Monday 7 April 2014

The status of women in Hitler's Germany

What I had meant as another regular "update" looks like it'll be reserved for a more thorough analysis. "Totalitarianism and the status of women" was meant to follow totalitarian singing, taking after my existing poke at the Waffen-SS and their devilish marching song. However, I'm sticking to the "Hitler" side of Totalitarianism. The Mao side is something I have to read up on, and the Stalin side of relations with women seems quite a bit more complex than I previously imagined. The role of women in the old USSR seems to have been anything but straightforwards.

Hitler took right after General Ludendorff in perpetrating his ideas of "Kuche, Kirke, Kinder" - "Cooking, Church, Children" for all women in Nazi Germany, and he wanted women to be, as it were, factories for the production of new soldiers for the state, human livestock for breeding. The links below are pretty explanatory, especially since the attitude Hitler and the Nazis adopted towards women was simple and regressive in the extreme.
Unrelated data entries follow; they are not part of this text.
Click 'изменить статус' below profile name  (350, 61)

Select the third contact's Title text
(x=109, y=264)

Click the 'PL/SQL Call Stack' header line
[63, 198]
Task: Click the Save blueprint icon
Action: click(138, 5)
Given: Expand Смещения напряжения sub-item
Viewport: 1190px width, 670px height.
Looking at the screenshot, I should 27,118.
http://www.bbc.co.uk/schools/gcsebitesize/history/mwh/germany/womenrev_print.shtml
http://www.historylearningsite.co.uk/Women_Nazi_Germany.htm

And there you have it, all the teachers, doctors, professionals and even civil servants who happened to be women lost their jobs just because they had two X chromosomes instead of one X and one Y. Pathetic.

What's especially interesting is the need for increased industrial production leading to a year of "national duty" for women. In fact, (and this isn't stated in these sources since it's beyond their scope) the amount of industrial labor gotten out of the women was so low that the Nazis resorted to using POWs and Concentration Camp prisoners (Jews, Roma, Sinti, Communists, Poles, Slavs homosexuals, and everyone else they saw as 'undesirable') as slave labor - and the slave labor had no intention of providing them with quality war material, sabotaging them at will. The Nazis, thanks to their perverse misogyny, landed up being their own worst enemies when it came to war material production, while the USA, USSR and Great Britain, with their large percentage of women in the industrial workforce, were able to make up for the loss of workmen by inducting women.
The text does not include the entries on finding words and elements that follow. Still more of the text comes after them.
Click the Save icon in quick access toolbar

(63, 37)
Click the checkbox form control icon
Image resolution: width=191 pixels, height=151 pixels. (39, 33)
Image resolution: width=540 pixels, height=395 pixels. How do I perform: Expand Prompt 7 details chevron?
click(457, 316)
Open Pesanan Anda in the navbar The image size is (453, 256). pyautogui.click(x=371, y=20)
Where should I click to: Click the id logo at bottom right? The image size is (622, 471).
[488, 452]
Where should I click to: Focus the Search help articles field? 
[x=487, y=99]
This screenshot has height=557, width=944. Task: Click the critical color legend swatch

Of course, while the ideal "Aryan woman" was supposed to be dressed like an athletic, simple peasant girl, the SS had their own share of brothels where they could go and "enjoy" themselves with the hottest women around after their day's devilry. Hypocrisy is one of those things that never gets old, especially not with power-obsessed maniacs like the SS.

The attitudes demonstrated by Hitler and Goebbels towards women - that women and men were equal but had different duties - the men as warriors and breadwinners, and women as childbearers - strike me as incredibly creepy, because this is precisely the language that I have heard used as an excuse for misogynistic hypocrisy. Of course, neither Hitler nor Goebbels invented these attitudes - Ludendorff was there well before them and similar attitudes have existed in war-obsessed cultures for eons - but it is still incredibly disturbing. Why do I hear such similar-sounding rhetoric now, in the 21st century? Why are there politicians who think that there's something even remotely appropriate about a regressive attitude towards half the human species, an attitude appropriated by one of the worst mass murderers in all of human history?

More to come, later, and perhaps elsewhere. And instead of focusing on the barbaric Nazis, I'd be taking a look at the far more complex fate of women in the Union of Soviet Socialist Republics.